Customer Loyalty Was Once Measured in Green Stamps. And the More You Shopped, the Bigger the Rewards
Briefly

"In 1891, traveling salesman Thomas Sperry came upon an intriguing incentive program in a Milwaukee department store, which issued stamps with each purchase that customers could later redeem for merchandise."
"By its second year, S&H had expanded to 67 cities, and Sperry and Hutchinson began opening more showrooms, where customers presented their stamps for merchandise: One booklet could get you a porcelain lamp, while six booklets could get you a bicycle."
"In the early 1900s, S&H launched its catalog, which became one of the most widely circulated publications in the country: By 1964, S&H was distributing a reported 32 million copies a year, as customers redeemed more than a billion stamps weekly."

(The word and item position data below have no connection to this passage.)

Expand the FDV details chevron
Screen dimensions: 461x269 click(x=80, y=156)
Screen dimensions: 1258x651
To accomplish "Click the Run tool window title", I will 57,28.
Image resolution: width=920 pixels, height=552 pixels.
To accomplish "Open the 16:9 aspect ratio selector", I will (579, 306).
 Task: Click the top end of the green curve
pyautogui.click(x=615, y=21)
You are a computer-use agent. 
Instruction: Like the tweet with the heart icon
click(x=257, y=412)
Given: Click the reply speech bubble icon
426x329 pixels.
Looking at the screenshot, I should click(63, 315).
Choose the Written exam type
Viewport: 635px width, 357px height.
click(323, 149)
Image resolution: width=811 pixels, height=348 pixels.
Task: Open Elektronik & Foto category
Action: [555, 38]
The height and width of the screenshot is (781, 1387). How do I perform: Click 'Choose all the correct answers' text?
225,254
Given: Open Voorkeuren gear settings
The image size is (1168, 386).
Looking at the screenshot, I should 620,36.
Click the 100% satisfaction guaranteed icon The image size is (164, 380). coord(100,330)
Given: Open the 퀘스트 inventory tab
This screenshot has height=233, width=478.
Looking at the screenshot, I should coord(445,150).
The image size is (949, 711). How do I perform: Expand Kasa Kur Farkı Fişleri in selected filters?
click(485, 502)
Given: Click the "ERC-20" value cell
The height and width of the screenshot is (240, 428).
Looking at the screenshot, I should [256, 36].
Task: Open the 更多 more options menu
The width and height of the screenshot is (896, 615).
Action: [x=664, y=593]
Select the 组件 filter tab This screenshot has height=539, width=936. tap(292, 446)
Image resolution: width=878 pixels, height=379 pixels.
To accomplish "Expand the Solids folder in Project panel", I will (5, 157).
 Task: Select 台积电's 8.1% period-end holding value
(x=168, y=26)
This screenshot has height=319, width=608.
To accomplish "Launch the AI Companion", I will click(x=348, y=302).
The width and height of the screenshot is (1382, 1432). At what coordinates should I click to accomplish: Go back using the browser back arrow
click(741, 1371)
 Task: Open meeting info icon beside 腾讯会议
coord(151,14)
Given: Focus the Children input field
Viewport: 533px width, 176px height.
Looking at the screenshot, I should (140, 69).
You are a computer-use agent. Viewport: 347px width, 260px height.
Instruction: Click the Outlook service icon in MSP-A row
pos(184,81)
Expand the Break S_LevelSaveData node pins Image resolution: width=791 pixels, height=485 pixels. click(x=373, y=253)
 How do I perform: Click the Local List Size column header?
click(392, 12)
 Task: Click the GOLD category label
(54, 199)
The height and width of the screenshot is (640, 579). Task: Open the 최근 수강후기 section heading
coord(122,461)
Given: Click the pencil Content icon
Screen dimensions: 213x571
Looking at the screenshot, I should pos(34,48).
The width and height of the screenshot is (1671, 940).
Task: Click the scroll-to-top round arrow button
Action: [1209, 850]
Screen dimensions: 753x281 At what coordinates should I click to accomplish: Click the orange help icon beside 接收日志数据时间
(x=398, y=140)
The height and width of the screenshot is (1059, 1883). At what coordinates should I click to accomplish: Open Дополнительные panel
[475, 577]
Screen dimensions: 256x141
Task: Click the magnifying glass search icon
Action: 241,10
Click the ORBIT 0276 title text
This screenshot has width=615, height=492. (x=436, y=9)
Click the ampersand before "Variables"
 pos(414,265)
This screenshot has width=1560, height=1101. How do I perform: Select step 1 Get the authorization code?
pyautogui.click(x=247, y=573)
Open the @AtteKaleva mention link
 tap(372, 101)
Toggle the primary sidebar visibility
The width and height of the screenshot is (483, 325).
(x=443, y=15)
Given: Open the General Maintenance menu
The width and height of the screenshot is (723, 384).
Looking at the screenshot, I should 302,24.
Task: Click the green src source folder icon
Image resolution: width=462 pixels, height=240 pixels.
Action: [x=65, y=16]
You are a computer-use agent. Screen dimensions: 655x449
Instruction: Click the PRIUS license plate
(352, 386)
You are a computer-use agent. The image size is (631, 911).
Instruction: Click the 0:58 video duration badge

Loyalty programs have ancient origins, with merchants rewarding customers in various forms. The first large-scale program emerged in 1891 when Thomas Sperry discovered a stamp incentive system in Milwaukee. In 1896, he and Shelley Byron Hutchinson founded the Sperry & Hutchinson Company, issuing green-and-white stamps redeemable for merchandise. The program quickly gained popularity, expanding to numerous cities and launching a catalog that became widely circulated, with customers redeeming over a billion stamps weekly by the 1960s.